India: Maharashtra, the Indian state that houses financial hub Mumbai, will limit attendance at private sector offices at 50% of capacity and allow only fully vaccinated people from Monday. “Non-vaccinated employees must be encouraged to go for full vaccination,” the government said in a statement late Saturday. Schools will remain shut through 15 February. Mumbai reported more than 20,000 new infections in the past 24 hours, with hospital occupancy crossing 21% of capacity. The capital of Delhi also reported more than 20,000 cases over the same period, with test positivity approaching 20%. India’s health ministry reported more than 100,000 new cases for a second consecutive day, with the daily surge starting to look similar to levels in June.

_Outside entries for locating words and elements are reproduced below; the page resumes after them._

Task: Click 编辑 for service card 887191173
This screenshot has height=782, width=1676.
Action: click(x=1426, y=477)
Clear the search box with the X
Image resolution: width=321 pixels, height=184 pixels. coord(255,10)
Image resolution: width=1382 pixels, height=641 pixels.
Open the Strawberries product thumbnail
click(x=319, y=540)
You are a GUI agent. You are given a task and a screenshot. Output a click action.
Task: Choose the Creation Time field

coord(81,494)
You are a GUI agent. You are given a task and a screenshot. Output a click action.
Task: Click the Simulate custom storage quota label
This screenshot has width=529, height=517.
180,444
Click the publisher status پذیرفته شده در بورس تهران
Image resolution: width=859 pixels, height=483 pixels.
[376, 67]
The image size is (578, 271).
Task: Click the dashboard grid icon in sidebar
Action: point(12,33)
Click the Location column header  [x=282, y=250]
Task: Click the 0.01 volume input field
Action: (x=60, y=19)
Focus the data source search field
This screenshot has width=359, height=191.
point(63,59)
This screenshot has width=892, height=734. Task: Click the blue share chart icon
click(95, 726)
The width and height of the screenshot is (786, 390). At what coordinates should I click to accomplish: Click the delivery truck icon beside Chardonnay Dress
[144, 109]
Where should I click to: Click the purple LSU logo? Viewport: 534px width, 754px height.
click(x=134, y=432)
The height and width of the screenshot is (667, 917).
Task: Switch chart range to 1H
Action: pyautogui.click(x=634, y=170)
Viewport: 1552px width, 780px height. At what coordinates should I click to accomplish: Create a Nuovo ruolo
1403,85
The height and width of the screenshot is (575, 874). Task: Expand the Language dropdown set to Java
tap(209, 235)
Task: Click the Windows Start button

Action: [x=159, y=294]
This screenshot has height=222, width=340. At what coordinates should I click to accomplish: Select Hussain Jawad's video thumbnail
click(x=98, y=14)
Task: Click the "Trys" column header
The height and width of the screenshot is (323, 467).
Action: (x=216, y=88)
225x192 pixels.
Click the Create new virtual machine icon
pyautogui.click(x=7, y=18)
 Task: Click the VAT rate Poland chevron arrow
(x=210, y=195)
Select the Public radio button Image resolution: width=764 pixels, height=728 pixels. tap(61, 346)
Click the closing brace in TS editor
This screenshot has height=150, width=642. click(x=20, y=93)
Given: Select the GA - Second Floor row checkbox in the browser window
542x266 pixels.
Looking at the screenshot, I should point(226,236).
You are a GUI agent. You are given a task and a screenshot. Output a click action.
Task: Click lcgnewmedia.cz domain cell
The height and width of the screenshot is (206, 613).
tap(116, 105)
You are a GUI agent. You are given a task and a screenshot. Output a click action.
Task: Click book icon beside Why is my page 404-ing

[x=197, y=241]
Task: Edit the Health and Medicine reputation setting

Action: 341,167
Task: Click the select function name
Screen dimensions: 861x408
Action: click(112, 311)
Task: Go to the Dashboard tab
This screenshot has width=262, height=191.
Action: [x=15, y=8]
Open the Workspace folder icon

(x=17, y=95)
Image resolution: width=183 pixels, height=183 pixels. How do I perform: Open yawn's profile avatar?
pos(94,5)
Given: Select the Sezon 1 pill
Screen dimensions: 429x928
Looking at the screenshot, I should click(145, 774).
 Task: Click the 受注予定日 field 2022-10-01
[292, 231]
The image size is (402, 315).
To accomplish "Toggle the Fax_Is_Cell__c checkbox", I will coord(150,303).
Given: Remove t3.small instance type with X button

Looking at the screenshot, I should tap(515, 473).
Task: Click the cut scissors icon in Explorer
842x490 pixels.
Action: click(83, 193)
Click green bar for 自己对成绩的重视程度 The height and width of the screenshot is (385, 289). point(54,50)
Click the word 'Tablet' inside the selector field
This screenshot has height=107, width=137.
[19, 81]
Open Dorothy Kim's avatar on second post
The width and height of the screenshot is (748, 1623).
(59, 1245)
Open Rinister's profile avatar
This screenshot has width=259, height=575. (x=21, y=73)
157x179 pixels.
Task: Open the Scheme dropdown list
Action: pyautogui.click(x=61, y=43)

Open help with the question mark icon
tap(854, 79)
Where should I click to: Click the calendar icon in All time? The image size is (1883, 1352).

Australia: Two people connected to the Australia (tennis) Open have left Australia, with the the Australian Border Force (ABF) saying the individuals voluntarily departed. The ABF did not confirm their names, but one is understood to be Czech player Renata Voráčová, according to Sky News.
Middle-east and Africa
Africa: Africa has registered a total of more than 10m cases since the start of the pandemic, according to figures from the Africa Centres for Disease Control. South Africa, Morocco, Tunisia, Ethiopia and Libya are among the countries with the highest number of cases on the continent.
South Africa: Cyril Ramaphosa, the president of South Africa, has said the country needs to step up Covid-19 vaccinations, as its campaign founders in the face of apathy from the public. Nearly 40% of South Africa’s adult population has been fully vaccinated, less than the government had hoped for by this stage.
Kuwait and Qatar: Reported record daily Covid cases over the weekend. Kuwait reported 2,999 new cases on Sunday and Qatar on Saturday reported 3,487 new cases.